I have no idea why it does not work :(

jonathansp commented 3 years ago

I think I may have been using tflint from master branch, which would explain that. @wata727 can you please confirm if this feature was release already or will be?

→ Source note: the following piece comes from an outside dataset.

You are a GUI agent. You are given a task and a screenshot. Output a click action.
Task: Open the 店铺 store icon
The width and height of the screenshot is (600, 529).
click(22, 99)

nlamirault commented 3 years ago

It works with master branch ! Cool.

2021-07-02T15:05:42.924+0200 [DEBUG] plugin.tflint-ruleset-portefaix: 2021/07/02 15:05:42 [ERR] Check `terraform_portefaix_standard_structure` rule for runner
2021-07-02T15:05:42.933+0200 [DEBUG] plugin.tflint-ruleset-portefaix: 2021/07/02 15:05:42 [INFO] Files: 7
2021-07-02T15:05:42.933+0200 [DEBUG] plugin.tflint-ruleset-portefaix: 2021/07/02 15:05:42 [INFO] OK: iac/gcp/dns/terraform/backend.tf backend.tf
1 issue(s) found:

Error: File backend.tf is not allowed here. (terraform_portefaix_standard_structure)

  on  line 1:
   (source code not available)

Reference: https://github.com/nlamirault/tflint-ruleset-portefaix/blob/master/README.md
wata727 commented 3 years ago

TFLint v0.30 / Plugin SDK v0.9 has been released.